Throughout the rest of the 1980s she appeared in several movies of poor quality, such as King Solomon's Mines (1985), and Allan Quatermain and the Lost City of Gold (1987).
She also played the part of wife of Steven Seagal's character in Above the Law (1988).
1990–2004
Her appearance in Total Recall (1990) with Arnold Schwarzenegger gave her career a much needed jolt. To coincide with the movie's release, she posed nude for Playboy magazine, showing off the buff body she developed in preparation for the movie (she pumped iron and learned Tae Kwon Do). She said she posed for the magazine because she needed the money. "I had just remodeled my house. I was broke. I needed the bread." In 1999, she was rated among the 25 sexiest stars of the century by Playboy.
While her memorable role in the Schwarzenegger movie should have led to other important job offers, her career took a considerable dip for the next two years. She worked often and worked hard (five movies in two years), but the movies were low budget productions that few people saw.
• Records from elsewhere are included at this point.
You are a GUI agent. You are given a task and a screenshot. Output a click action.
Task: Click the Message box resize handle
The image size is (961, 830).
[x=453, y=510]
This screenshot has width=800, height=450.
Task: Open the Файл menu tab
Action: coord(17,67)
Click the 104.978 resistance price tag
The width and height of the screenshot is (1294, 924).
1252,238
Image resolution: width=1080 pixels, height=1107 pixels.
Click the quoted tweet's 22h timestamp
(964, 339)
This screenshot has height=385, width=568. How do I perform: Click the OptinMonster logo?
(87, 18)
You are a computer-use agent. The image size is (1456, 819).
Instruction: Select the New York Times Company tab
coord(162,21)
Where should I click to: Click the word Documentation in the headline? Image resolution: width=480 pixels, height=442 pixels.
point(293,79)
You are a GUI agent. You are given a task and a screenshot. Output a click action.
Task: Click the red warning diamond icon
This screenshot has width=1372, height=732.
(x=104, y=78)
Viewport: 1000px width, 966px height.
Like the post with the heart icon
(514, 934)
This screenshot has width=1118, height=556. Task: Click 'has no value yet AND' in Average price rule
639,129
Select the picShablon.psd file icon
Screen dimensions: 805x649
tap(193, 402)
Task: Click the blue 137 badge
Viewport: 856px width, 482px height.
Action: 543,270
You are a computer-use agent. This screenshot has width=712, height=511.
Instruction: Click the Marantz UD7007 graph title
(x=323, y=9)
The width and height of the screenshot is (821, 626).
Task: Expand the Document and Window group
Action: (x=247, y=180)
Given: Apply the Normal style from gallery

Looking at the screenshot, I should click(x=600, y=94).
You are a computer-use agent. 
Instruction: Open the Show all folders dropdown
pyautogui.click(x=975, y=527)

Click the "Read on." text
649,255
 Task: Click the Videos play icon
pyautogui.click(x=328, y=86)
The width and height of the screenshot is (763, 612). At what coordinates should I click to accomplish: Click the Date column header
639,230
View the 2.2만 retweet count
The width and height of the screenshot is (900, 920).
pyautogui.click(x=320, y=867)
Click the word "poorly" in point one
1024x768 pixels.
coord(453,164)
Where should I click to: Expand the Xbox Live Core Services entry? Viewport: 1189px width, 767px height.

The role that made her a true star was that of Catherine Tramell, a brilliant, coke-snorting, bisexual, mind-game playing serial killer in the sexually-charged Basic Instinct (1992). Stone went to considerable trouble to obtain the part for which she was far from first choice. Stone had to wait and actually turned down offers for the mere prospect to play Catherine Tramell (the part was offered to 13 other actresses before being offered to Stone). Several better known actresses of the time such as Geena Davis turned down the part mostly because of the nudity required. In the movie’s most notorious scene, Ms. Tramell is being questioned by the police and she crosses and uncrosses her legs revealing the fact she was not wearing any underwear. When seeing her own privates in the leg-crossing scene during a screening of the film, she went into the projection booth and slapped director Paul Verhoeven. "I knew that we were going to do this leg crossing thing and I knew that we were going to allude to the concept that I was nude, but I did not think that you would see my vagina in the scene," she said. "Later, when I saw it in the screening I was shocked. I think seeing it in a room full of strangers was so disrespectful and so shocking, so I went into the booth and slapped him and left." Stone claims to have been tricked into the stunt and considered a lawsuit.
Director Paul Verhoeven reportedly told her to take her panties off because they were visible through her dress, when in fact he had a camera filming between her legs and did not tell her. Later she admitted that the bold act helped make the movie the number one box office hit of the year. That year, she was rated by People magazine as one of the 50 most beautiful people in the world.
In 1995, Empire magazine chose her as one of the 100 sexiest stars in film history. In October 1997, she was ranked among the top 100 movie stars of all time by Empire magazine.
In 1996, she received an Academy Award nomination for Best Actress for her role as Ginger in Martin Scorsese's Casino (1995).